After reading these recipes I realize my pepper recipe is pretty boring. Just hamburger, rice, seasonings and top with tomato sauce.  Come to think of it...they taste boring too!


----------



## Constance (Aug 16, 2007)

I made stuffed peppers Monday night, and re-vamped my recipe a liittle. You'll find the new version here:

http://www.discusscooking.com/forums/f48/mexican-stuffed-peppers-ii-37458.html


----------



## *amy* (Aug 16, 2007)

Here's one with a different twist, I plan on making when the temp cools down. I like the combo of ground lamb, feta, pine nuts, mushrooms, tomatoes, zukes, herbs and orzo. I think couscous could work here as well.

stuffed-peppers.html

When you stuff your peppers, an easy tip, is to slice the peppers in half, rather than stuff/fill them from the top. An assortment of peppers/colors make a nice presentation - i.e. red, yellow, green. Since it is a comfort dish, you could stuff some of the peppers w a mac 'n cheese filling using fontina, bleu (whatever you like) and a small pasta or Spanish rice.


----------



## krichardson (Aug 16, 2007)

I just made chili rellenos the other night and we can't stop talking about how good they were!
Blacken the peppers on a grill or in the broiler and then peel the skin off.
Brown beef (or fake beef like me 'cause I'm a vegetarian) then add some taco seasoning and water until the water is absorbed. Fill the peppers with the beef and top with any cheese you like, I prefer finely shredded quesadilla cheese. Then heat in the oven @ 350 until hot and cheese is melted. Simple, quick, and delicious, can you ask for anything more!


----------



## Caine (Aug 16, 2007)

I like to stuff peppers with leftover jambalaya, even if I have to make the jambalaya up fresh just so it can be left over. 

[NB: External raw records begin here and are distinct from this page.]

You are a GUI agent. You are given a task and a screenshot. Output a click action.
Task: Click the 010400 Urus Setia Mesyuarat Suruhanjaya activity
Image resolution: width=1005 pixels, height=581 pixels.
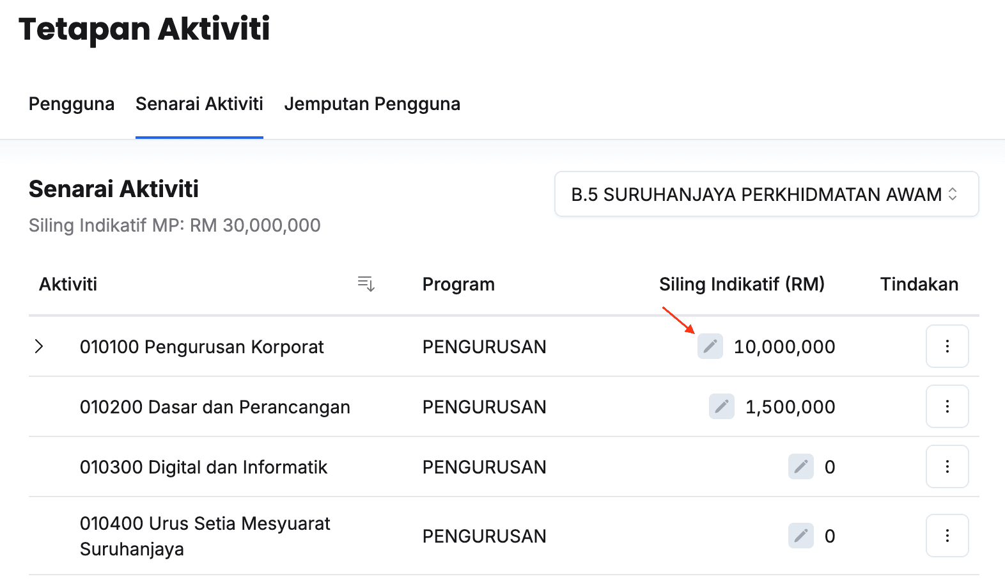point(205,536)
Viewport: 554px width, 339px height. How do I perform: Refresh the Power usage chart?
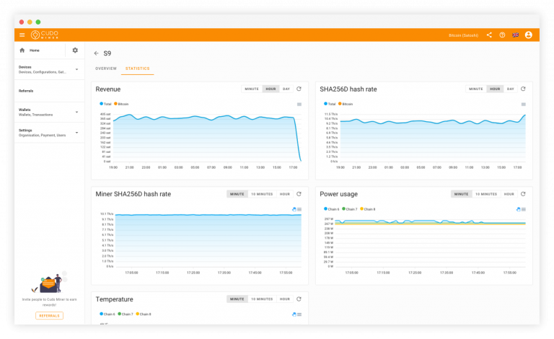tap(523, 194)
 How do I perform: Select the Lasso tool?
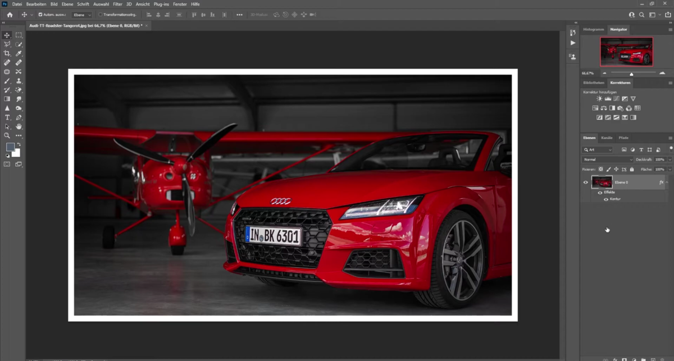pyautogui.click(x=7, y=44)
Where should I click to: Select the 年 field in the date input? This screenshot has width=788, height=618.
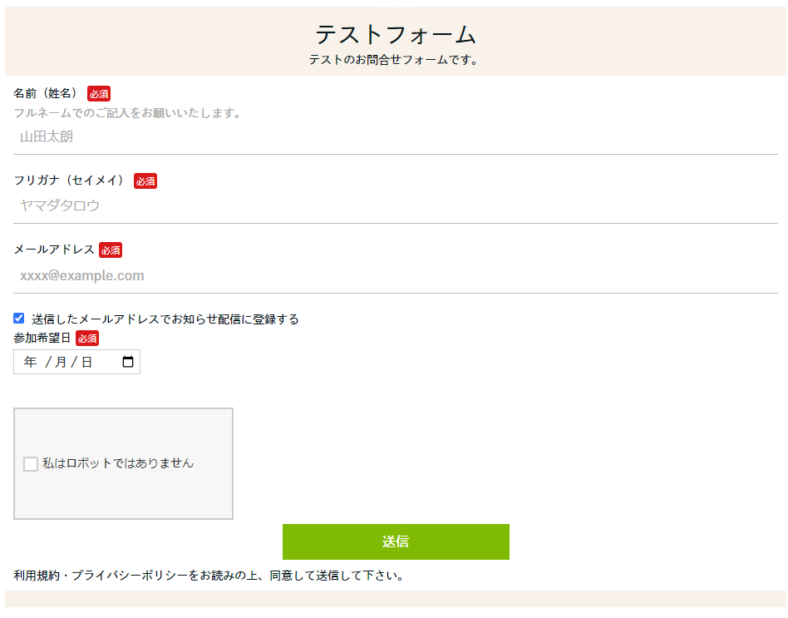pos(30,362)
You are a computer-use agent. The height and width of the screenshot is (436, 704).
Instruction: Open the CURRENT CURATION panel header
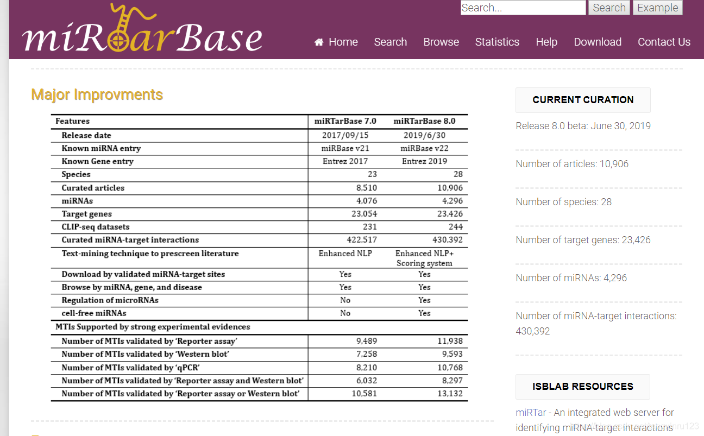(x=582, y=100)
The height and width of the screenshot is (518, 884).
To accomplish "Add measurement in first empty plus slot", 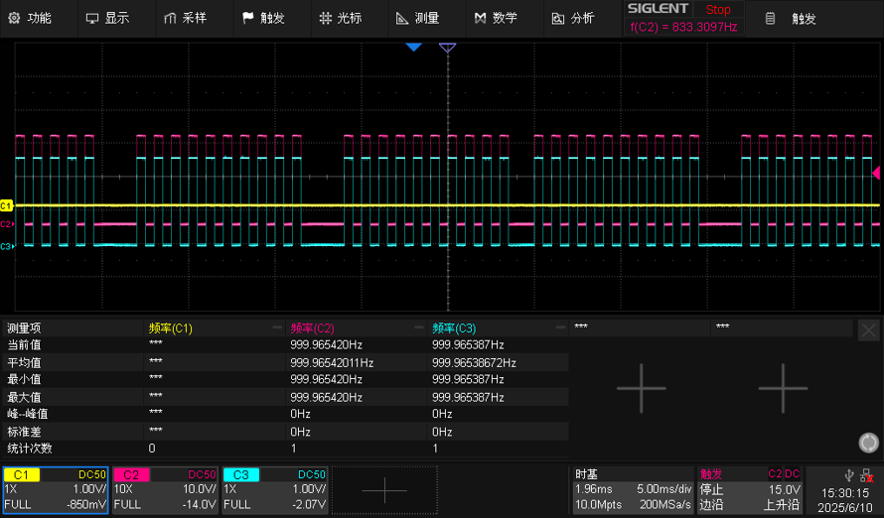I will (x=641, y=389).
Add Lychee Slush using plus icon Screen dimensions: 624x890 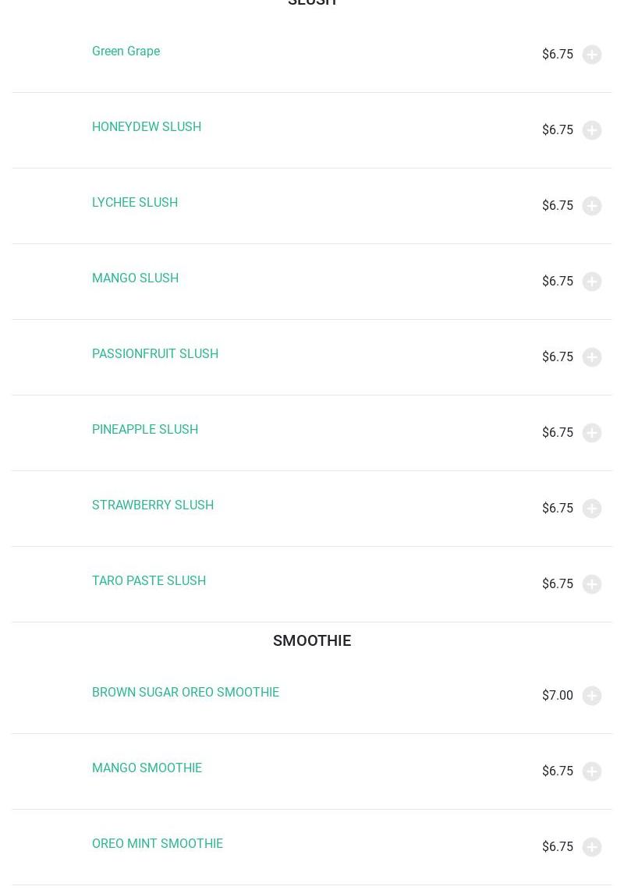(x=592, y=206)
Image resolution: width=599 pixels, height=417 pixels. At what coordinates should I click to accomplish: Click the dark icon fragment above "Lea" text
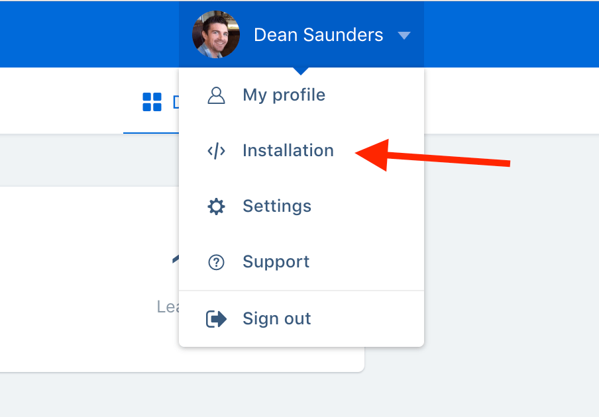176,259
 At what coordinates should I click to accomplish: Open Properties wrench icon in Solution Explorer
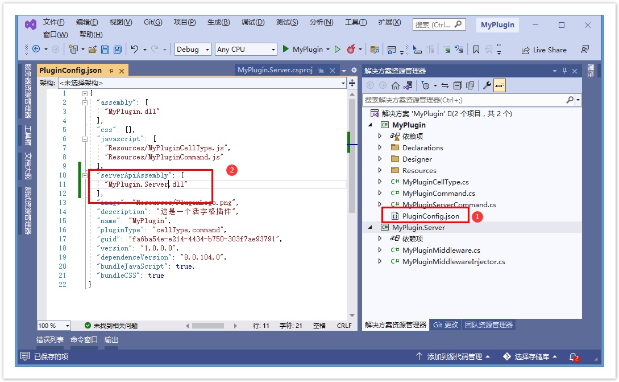click(x=487, y=85)
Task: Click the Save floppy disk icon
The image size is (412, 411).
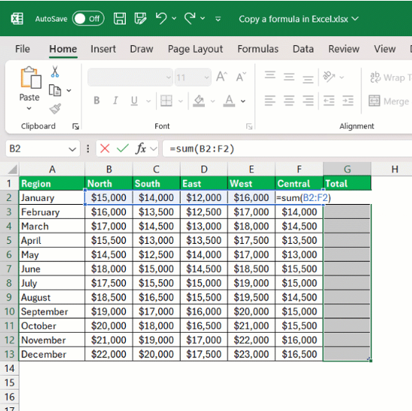Action: (120, 19)
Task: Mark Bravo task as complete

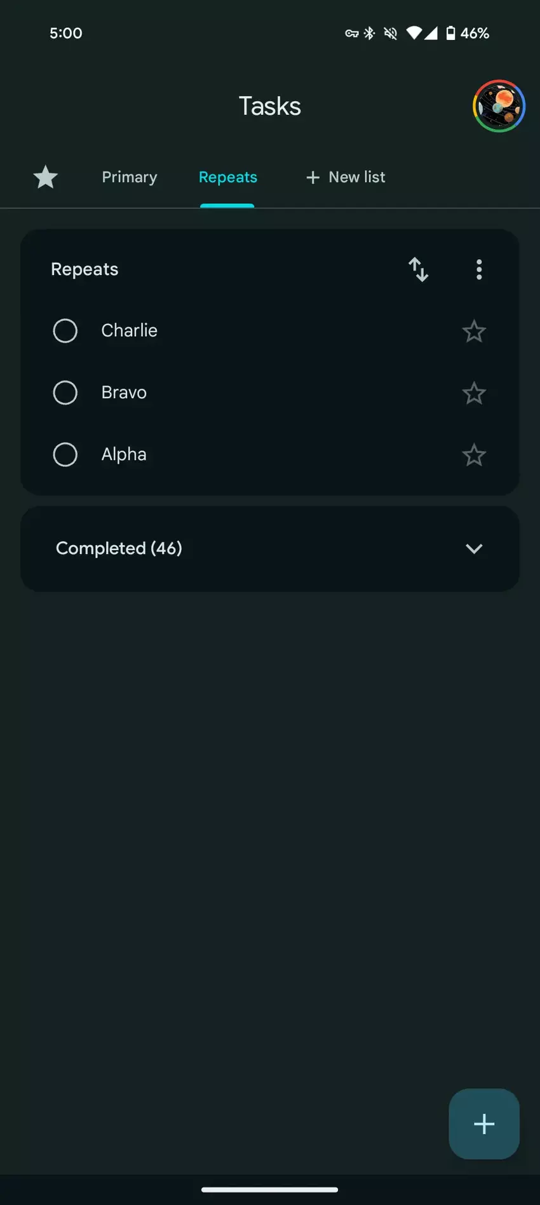Action: 65,393
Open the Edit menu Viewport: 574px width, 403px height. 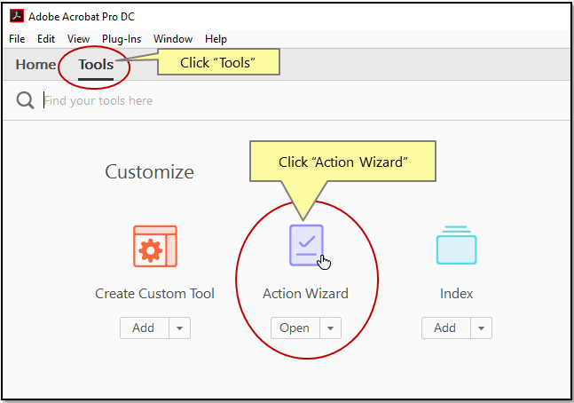[46, 39]
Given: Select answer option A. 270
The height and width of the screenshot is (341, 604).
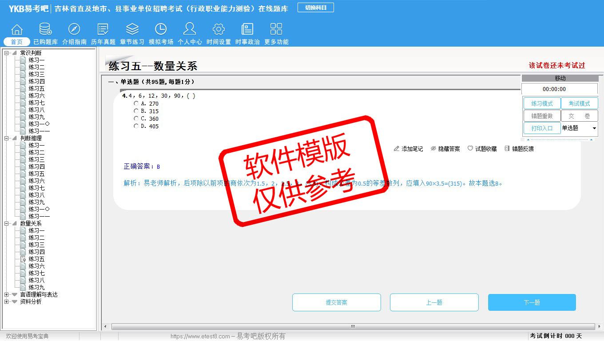Looking at the screenshot, I should tap(136, 103).
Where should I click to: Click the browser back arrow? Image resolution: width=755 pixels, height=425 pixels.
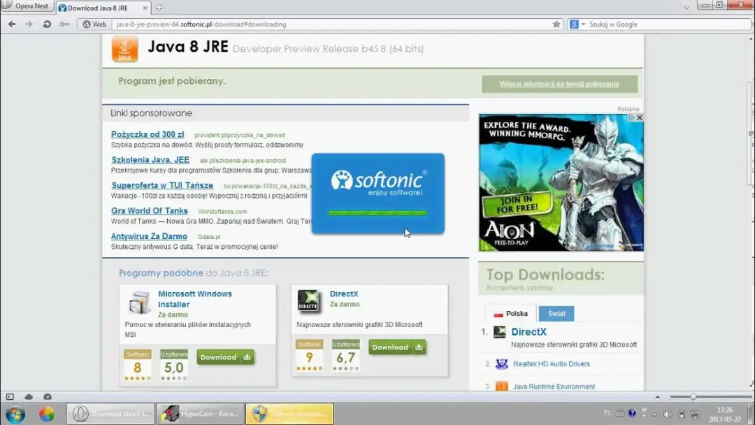[12, 24]
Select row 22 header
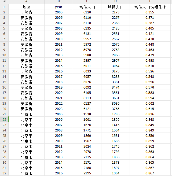 pos(4,120)
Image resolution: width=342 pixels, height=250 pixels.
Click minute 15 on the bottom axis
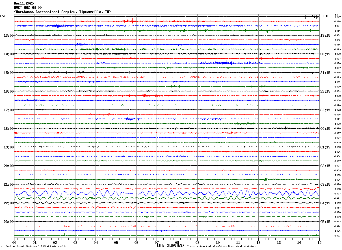pos(319,242)
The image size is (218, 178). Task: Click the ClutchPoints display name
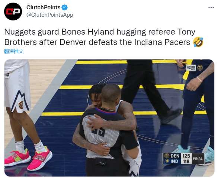pos(44,7)
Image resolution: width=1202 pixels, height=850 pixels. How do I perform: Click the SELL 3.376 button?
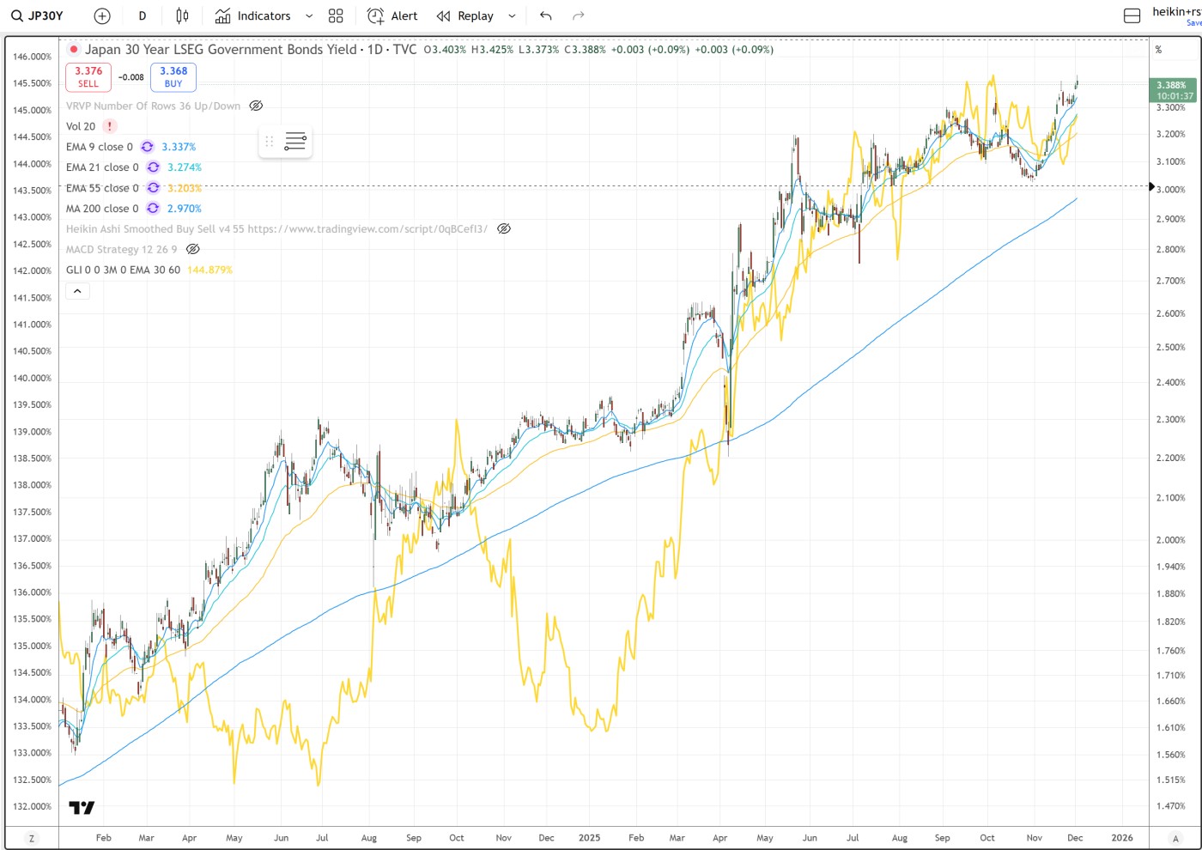coord(88,77)
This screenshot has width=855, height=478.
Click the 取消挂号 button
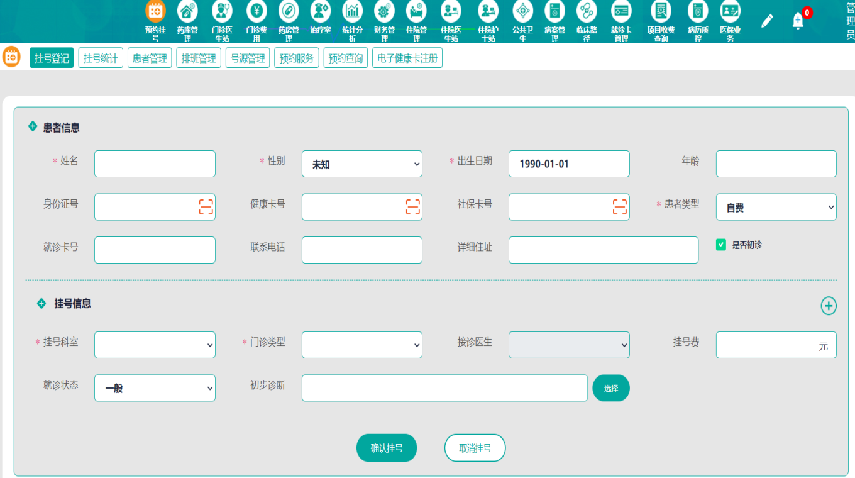(x=475, y=448)
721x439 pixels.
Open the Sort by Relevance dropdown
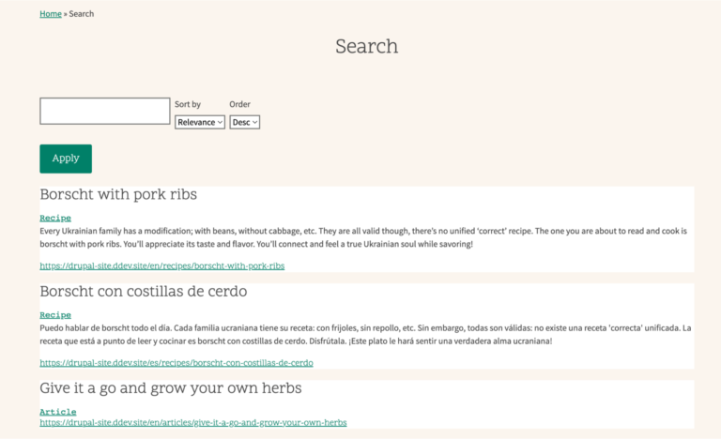click(200, 122)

I also parboil my peppers for five minutes before stuffing them so they come out nice and soft after you bake them. There is nothing worse than having a guest try to cut into a stuffed pepper and have it fly across the table because the pepper was too tough to cut.


----------



## Constance (Aug 16, 2007)

Caine, what a great idea! I'll bet that's delicious. 

I've par-boiled the peppers before too, but if you use a filling that can take it, the peppers will be done after an hour at 350. I like to use the red and orange ones when I have them. 

My mother used to stuff them with canned corned be hash. They were pretty good, actually, but talk about heart-burn!


----------